Figure 3: Average annual wind speed of Uttara Kannada

 

Figure 4: Wind speed variation during summer (m/s)

Figure 5: Wind speed variation during monsoon (m/s)


Figure 6: Wind speed variation during winter (m/s)

Wind Energy Conversion System (WECS): Wind Energy Conversion System (WECS) is used to extract energy from wind which in turn converted to mechanical and then electrical energy. Main components of WECS are blades, gears, turbine, generator and pillar to mount all the equipment at the required height. Wind potential assessment is a prominent pre installation procedure to assure perfect selection of site and to harness maximum energy. In order to explore the potential of wind technologies at an increased hub height, hourly surface wind speed measurements at IMD stations were estimated and represented in Figure 5. In almost all the taluk more than 45% of the wind speed is above 2.5 m/s except Honnavar (39.58%). Over 20% of the measured hours crossed 3.5 m/s wind speeds in Karwar, Kumta and Supa, in which Karwar being highest (27.38%). These findings along with relatively higher wind speeds (> 2 m/s in high elevation zone) observed in seasonal wind profiles (based on CRU data) are indicative of the prospects of small and medium scale wind applications in Uttara Kannada which are technically achievable and economically viable [12]. Some of these are listed in Table 3. Wind pump for drawing water is an attractive small-scale wind technology for rural energy needs. The agriculture and horticulture  intensive zones of Uttara Kannada could get benefited by wind pumps that function at low wind speeds. The Vertical Axis Wind Turbine (VAWT) that can function in wind speeds as low as 1 m/s could be more effective during low wind speed seasons in the region [13]. Reduction in wind speeds and duration could be compensated by hybridizing wind with available alternative resources.
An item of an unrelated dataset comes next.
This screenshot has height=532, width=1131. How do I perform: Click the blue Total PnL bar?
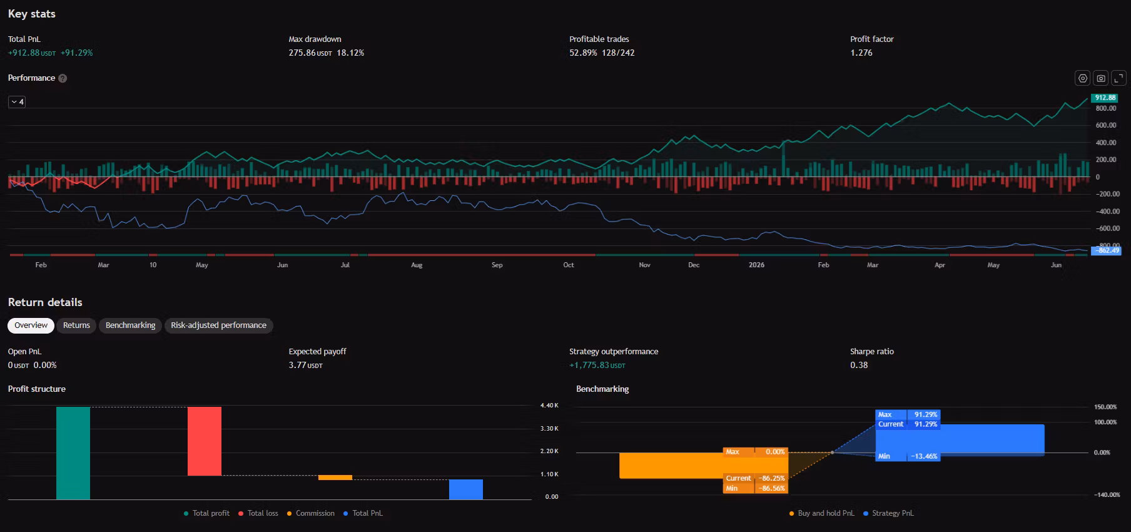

Assessment of solar energy potential substantiates that it receives monthly average global insolation (incoming solar radiation) > 5 kWh/m2/day [7]. Hence wind–solar hybrid systems could be considered for endured energy supply in the region. Small-scale wind turbines could also be used in conjunction with biomass gasifies /diesel generators especially in remote areas, although diesel is not a clean option [14]. Battery charging based on wind systems supplements the energy requirements during reduced wind speeds.


Rated power, Prated (kW)

Rotor swept area (m2)

Sub-category

Prated < 1 kW

A < 4.9 m2

Pico wind

1 kW < Prated< 7 kW

A < 40 m2

Micro wind

7 kW < Prated< 50 kW

A < 200 m2

Mini wind

50 kW < Prated< 100 kW

A < 300 m2

(Not defined)

Table 3: Available small-scale wind turbines [12]
Techno-economic Feasibility: Power harnessed by the WECS can be expressed using expression as given below;
                                (3)
Where,             P – Wind power                                       – Air mass density
A – Swept area (area of wind flow)       V – Wind velocity
and      Cp – Beltz constant ( maximum = 59.3%) taken as 0.4

 
Figure 5: Percentage occurrence of wind speeds
Wind potential available in the district is estimated using equation 3 and given in Table 4.
Table 4: Wind power potential estimation


Month

Wind speed m/s

Power harnessed at A= 30 m2 (kW)

Power harnessed at A= 160 m2 (kW)

 

Min

Max

Min

Max

Min

Max

January

1.80

2.10

42.69

67.79

228.61

363.03

February

2.10

2.37

67.79

97.44

363.03

521.83

March

2.10

2.37

67.79

97.44

363.03

521.83

April

2.45

2.67

107.65

139.33

576.48

746.14

May

2.90

3.00

178.53

197.64

956.05

1058.40

June

3.50

3.88

313.85

427.57

1680.70

2289.71

July

3.60

3.93

341.52

444.31

1828.92

2379.38

August

3.20

3.50

239.86

313.85

1284.51

1680.70

September

2.40

2.50

101.19

114.38

541.90

612.50

October

1.90

2.01

50.21

59.44

268.87

318.33

November

1.90

2.07

50.21

64.93

268.87

347.69

December

1.90

2.10

50.21

67.79

268.87

363.03

Total

 

 

1611.49

2091.91

8629.85

11202.58

Estimation shows that Micro and Mini WEC systems are feasible for the district since minimum and maximum power can be harnessed ranges from 1611.49 kW to 2091.91 kW for the swept area of 30 m2 (micro model) and from 8629.82 kW to 11202.58 kW for swept area of 160 m2 (mini model).
Cost of the wind turbines depend on the size, since the transportation and installation difficulties increase with the size. Cost per kilowatt of typical wind turbine ranges from USD 1050 to 1350 in India [15]. As the capacity increases cost/kW decreases but the size of the turbine and blade length increases. Table 5 gives the cost estimation of WEC system.
Table 5: Cost estimation of WECS


Particulars

Capacity of the turbine

1.5 kW

10 kW

Manufacturing cost

1950

13000

Battery bank

237

1422

Civil work and installation

105

702

Inverter

79

527

Maintenance charge & others

263

1756

Total cost

2634

17407

Annual energy generated (kWh)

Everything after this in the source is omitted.